Apart from Aesthetics…but maybe I’m missing something here. Most likely, as the appreciation of beauty is universal in the aspect that everyone should be have the right to but subjective from the old saying beauty is in the eye of the beholder.


dimosthenis9 March 12, 2023 at 12:49 #788424
Quoting Pantagruel
What type of philosophy most exemplifies what philosophy is or should be to you?


Basically all of your list below.Included "Other" too.
The right amount-or better combination of them-is the most difficult and crucial part thought.A real philosophy oughts,imo,to include Everything that makes human race wonder about.And all of these categories are united together somehow,as everything in general in the universe is united too.

So for me ,the type of philosophy that shows how philosophy should be indeed, is the combination of all types of philosophy.A United philosophy.I vote for "All".

But i say again, it is the way of how philosophy should achieve this combination that makes all the difference.That's the "juice" and the real question I think.
Pantagruel March 12, 2023 at 16:28 #788448
Quoting dimosthenis9
But i say again, it is the way of how philosophy should achieve this combination that makes all the difference.That's the "juice" and the real question I think.


I was thinking about that this morning. I guess this is asking, to what extent is philosophy modular? And it is as modular as you need or want it to be. Cognitive science and philosophy of mind play well together. So do neurology and neurocomputation and linguistics. But you can make a lot of progress just focusing on epistemology, which itself covers a lot of ground.

So maybe, is there some core thing to which all of these various areas of interest contribute mutually, whether individually or in concert? Time and again the answer seems to be the self or (as I see them inextricable) the self-in-society. In which case, those philosophies which examine this theme explicitly, social-ethical which I picked, or maybe cognitive-phenomenological seem to best exemplify what philosophy is about, qua ultimate practical application.
Antony Nickles March 14, 2023 at 05:41 #788920
Reply to Pantagruel

Quoting Pantagruel
So maybe, is there some core thing to which all of these various areas of interest contribute mutually, whether individually or in concert? Time and again the answer seems to be the self or... the sefl-in-sociey


I agree. Though philosophy obviously has made contributions in: say, starting science, creating the model for psychotherapy, etc., I would argue that searching for certainty (scientific knowledge) is not really doing the core of what philosophy is anymore (con-tra-visy!!), which is the betterment of me, and my relationship with the other.

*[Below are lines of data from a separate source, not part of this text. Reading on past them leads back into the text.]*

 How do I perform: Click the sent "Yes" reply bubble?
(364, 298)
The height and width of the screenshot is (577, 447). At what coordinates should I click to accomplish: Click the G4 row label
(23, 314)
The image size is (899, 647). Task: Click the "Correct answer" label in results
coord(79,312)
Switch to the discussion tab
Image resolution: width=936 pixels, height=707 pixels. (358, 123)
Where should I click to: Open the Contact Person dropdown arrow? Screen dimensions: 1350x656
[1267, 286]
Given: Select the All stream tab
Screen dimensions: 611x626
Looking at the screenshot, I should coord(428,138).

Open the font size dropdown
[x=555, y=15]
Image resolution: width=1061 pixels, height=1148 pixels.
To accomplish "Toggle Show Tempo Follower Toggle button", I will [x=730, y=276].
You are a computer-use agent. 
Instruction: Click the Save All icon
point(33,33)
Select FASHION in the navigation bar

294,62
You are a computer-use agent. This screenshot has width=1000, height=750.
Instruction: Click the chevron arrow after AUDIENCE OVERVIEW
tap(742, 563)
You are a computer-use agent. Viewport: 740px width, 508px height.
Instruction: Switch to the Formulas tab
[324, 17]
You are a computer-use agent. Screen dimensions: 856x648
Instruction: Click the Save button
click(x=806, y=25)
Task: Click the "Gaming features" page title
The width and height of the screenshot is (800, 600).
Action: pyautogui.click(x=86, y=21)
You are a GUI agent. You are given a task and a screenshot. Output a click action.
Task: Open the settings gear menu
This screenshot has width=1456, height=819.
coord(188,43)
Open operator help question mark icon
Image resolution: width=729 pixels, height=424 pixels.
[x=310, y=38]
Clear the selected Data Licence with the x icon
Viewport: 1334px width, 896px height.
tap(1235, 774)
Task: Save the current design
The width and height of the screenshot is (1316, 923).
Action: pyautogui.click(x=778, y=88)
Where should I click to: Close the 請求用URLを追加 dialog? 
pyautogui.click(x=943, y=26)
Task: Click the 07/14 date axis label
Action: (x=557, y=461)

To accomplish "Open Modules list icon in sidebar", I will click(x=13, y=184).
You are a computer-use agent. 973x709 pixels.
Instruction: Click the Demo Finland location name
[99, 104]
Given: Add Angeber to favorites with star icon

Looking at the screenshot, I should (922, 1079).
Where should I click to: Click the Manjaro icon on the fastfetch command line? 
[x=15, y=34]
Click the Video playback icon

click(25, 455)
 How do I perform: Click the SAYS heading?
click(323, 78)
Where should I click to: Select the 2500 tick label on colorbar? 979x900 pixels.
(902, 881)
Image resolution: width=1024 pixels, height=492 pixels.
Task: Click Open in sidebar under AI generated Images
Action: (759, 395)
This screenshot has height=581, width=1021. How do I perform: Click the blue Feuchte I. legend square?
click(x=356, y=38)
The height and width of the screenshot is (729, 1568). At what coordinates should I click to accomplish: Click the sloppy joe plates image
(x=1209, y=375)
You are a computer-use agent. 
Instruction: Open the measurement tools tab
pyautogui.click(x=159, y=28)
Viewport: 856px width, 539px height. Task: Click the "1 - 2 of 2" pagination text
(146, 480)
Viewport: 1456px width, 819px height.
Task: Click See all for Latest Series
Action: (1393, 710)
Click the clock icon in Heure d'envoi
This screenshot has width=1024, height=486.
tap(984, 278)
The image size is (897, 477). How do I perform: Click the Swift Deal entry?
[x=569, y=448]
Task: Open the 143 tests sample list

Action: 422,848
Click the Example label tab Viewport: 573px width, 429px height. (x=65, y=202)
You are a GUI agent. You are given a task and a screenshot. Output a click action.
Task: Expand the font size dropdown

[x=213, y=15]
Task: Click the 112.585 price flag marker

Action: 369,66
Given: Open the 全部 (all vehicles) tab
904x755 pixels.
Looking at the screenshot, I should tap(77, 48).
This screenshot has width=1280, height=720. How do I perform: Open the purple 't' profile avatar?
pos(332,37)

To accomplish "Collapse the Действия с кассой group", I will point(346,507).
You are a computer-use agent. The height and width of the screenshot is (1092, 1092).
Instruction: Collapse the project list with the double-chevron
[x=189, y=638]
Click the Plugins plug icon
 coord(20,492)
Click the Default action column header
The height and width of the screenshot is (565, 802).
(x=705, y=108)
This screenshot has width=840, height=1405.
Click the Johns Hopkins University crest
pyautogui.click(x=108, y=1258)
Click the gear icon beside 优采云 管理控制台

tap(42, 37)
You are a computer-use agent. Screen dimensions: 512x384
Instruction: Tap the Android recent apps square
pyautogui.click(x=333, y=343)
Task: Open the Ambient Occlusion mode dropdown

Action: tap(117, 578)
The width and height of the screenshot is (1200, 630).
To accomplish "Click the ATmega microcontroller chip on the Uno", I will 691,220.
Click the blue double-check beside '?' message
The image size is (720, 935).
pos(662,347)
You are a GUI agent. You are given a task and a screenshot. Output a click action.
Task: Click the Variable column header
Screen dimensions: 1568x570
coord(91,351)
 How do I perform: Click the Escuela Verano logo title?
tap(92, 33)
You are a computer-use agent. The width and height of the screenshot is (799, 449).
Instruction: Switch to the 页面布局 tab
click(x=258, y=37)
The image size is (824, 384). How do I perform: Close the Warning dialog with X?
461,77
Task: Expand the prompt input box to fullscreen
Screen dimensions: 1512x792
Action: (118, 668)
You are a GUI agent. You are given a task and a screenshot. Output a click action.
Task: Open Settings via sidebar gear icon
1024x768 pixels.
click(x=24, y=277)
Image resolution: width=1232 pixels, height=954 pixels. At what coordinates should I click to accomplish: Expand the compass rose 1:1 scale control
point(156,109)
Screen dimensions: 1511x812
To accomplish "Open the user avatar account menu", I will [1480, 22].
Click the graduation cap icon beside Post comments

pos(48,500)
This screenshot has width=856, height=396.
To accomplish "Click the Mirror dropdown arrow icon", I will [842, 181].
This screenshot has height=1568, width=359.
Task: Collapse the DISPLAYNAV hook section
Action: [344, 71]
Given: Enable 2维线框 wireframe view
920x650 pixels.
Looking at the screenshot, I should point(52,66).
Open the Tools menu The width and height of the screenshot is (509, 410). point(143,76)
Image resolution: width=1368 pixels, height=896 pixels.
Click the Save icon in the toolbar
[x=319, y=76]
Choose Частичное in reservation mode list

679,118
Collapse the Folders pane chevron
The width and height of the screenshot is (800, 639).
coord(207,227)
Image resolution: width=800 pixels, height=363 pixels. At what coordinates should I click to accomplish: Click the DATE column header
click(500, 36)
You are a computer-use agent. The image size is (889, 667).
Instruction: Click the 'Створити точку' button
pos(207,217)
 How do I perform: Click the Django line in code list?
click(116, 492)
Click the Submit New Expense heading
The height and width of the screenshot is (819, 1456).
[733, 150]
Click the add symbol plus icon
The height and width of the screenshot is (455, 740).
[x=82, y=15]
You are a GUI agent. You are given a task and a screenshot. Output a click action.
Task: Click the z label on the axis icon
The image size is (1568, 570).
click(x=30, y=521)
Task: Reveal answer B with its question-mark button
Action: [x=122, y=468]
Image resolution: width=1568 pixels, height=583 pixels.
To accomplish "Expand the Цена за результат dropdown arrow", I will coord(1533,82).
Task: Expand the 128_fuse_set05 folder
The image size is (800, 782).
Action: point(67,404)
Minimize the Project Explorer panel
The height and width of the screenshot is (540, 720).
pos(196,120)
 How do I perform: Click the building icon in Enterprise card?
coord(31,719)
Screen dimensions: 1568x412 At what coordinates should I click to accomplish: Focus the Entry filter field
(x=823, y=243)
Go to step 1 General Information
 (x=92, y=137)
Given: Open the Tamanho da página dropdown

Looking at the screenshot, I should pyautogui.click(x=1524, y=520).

A lot of philosophy is simply analogous to the human condition. The Republic is not just about society and politics. We are the Republic; we are rulers over the domain that is our self--it is about how the human self works, as is The Prince, The Bhagavad Vita, Zarathustra, etc. Wittgenstein's Investigations is not about language, as most take it. He is looking at the things we say about the world as evidence of our desires and what matters to us about it--seeing the ordinary things we say as a reflection and/or projection of our self (analogously, in a sense).

Logic, modern "ethics" courses, and how the brain works don't make you a better person the same way as struggling to really understand philosophy through the process of reading it (allowing yourself to be read by/through it), rather than just getting the gist of it off wikipedia or imagining you understand it (or other's posts) at first glance, say, thinking we can summarize it, label it, dismiss it.

And not everything is philosophy. Its peripheral tasks have been peeled off into science, sociology, anthropology, behavioral psychology, etc. So to say it is a matter of interest just means you have other interests than the central domain of philosophy, or just have an end game for "philososphy"--say, fixing skepticism with science or logical theories.
boagie March 15, 2023 at 07:56 #789274
The free imagination, wonder in flight is metaphysics; it is what carries us aloft and enlightens the path to our continued journey. It is the quest, without which we dry up and blow away.
180 Proof March 15, 2023 at 10:11 #789296
"What exemplifies philosophy?" :chin:

For me: A praxis of ambulatory health, metacognitive hygiene and moral fitness.